** start of Page text **
There are also powerful profits to be made from quality merchandise featuring barnyard critters. Neither company discloses itemized financial records, but industry analysts estimate that last year the stores' revenue was $465 million for Disney, $380 million for Warner. These are robust figures; they amount to 54% of Disney's total domestic box-office take and 39% of Warner's. Not bad for a fledgling industry where the flop factor is reduced and the stars aren't paid $10 million a picture.

Analyst Isaac Lagnado of Tactical Retail Solutions, applying the common measuring device for retail success, says Disney's stores sell about $600 worth of product per sq. ft. per year -- 50% above the average take for a , prosperous mall store. Warner's figure is an even gaudier $750. The number may be skewed because the company's showcase stores at Caesars Palace in Las Vegas and on Fifth Avenue in Manhattan do business considerably above the Warner norm, but no one is complaining. Last Christmas, says Peter Starrett, president of Warner Bros. Worldwide Retail, "the Fifth Avenue store did twice the volume we expected."
** end of Page text **
Problem to work on
Continue the passage on the Disney and Warner studio stores from its last sentence.
** start of Supplied information **
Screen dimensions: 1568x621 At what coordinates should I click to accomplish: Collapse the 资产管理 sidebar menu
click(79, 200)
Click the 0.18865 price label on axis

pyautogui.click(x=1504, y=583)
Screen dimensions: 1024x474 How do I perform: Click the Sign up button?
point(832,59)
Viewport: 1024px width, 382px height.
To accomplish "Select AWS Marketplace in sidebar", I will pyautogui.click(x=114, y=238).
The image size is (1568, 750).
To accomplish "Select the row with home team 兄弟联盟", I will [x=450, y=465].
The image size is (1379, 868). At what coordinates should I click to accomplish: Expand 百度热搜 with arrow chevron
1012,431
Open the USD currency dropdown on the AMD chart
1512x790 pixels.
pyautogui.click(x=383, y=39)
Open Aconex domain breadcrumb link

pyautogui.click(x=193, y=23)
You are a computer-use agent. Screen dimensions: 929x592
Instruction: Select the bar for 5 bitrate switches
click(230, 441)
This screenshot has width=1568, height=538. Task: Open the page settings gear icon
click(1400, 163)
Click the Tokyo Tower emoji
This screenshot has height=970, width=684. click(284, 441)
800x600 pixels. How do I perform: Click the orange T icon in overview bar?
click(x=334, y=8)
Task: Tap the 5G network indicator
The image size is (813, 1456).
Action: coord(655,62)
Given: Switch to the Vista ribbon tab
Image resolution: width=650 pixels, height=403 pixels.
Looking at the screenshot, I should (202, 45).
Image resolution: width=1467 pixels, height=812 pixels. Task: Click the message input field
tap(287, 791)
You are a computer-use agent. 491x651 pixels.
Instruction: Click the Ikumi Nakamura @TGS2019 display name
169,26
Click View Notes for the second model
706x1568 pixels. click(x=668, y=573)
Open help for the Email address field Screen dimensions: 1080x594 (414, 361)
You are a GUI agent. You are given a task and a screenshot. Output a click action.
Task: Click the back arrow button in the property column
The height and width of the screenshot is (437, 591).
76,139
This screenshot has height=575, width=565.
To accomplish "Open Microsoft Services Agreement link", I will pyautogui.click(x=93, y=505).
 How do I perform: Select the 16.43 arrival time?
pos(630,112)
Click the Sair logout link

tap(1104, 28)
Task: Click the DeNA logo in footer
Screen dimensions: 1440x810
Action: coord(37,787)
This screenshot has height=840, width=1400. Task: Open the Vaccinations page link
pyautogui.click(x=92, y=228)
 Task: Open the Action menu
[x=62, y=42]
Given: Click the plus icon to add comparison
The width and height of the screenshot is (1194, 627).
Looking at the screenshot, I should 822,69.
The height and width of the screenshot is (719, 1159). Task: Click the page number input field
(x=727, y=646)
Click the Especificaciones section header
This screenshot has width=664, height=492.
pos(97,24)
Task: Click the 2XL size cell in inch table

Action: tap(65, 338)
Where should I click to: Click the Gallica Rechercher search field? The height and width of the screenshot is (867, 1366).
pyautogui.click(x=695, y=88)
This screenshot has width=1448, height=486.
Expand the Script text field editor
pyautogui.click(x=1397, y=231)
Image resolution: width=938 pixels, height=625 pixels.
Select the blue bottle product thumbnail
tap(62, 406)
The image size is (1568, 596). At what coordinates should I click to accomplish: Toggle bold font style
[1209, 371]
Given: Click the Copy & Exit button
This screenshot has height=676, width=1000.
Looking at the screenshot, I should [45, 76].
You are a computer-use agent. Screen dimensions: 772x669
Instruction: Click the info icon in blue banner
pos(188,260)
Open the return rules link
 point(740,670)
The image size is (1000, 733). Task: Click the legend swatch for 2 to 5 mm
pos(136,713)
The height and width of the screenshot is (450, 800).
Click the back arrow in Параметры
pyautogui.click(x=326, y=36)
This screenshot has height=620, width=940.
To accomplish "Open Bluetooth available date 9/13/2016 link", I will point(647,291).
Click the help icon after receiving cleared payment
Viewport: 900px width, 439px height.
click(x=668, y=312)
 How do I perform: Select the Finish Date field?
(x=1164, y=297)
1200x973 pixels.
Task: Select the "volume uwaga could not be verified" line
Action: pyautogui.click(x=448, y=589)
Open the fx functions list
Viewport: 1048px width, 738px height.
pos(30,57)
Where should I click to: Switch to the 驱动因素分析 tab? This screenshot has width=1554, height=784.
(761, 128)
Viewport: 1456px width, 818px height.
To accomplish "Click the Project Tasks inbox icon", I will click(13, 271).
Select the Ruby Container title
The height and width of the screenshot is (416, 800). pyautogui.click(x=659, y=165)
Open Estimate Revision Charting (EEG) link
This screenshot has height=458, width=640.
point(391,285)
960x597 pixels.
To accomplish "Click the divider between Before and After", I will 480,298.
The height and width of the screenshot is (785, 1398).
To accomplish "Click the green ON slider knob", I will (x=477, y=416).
** end of Supplied information **
Exercise output
What any good executive can expect is that success breeds imitation. Where Disney and Warner go, competitors will follow. Sony, which owns the Columbia Pictures library, has opened high-tech prototype stores in its Manhattan headquarters that emphasize the parent company's electronic equipment but also feature bibelots from current sitcoms (Seinfeld coffee mugs, Ed Bundy WHY ME? T shirts) and old movies (Three Stooges dolls, an On the Waterfront I COULDA BEEN A CONTENDER sweatshirt). This month, in the same building, the company will unveil Sony Wonder, a free exhibition space with the first permanent interactive movie theater and other beguilements. A London Sony store is in the offing. Bob Wallen, Sony Signatures' senior vice president for licensing and merchandising, knows that his company, unlike Disney and Warner, has no cuddly corporate fame to leverage. "There was no past for Sony," he says. "We are breaking new ground."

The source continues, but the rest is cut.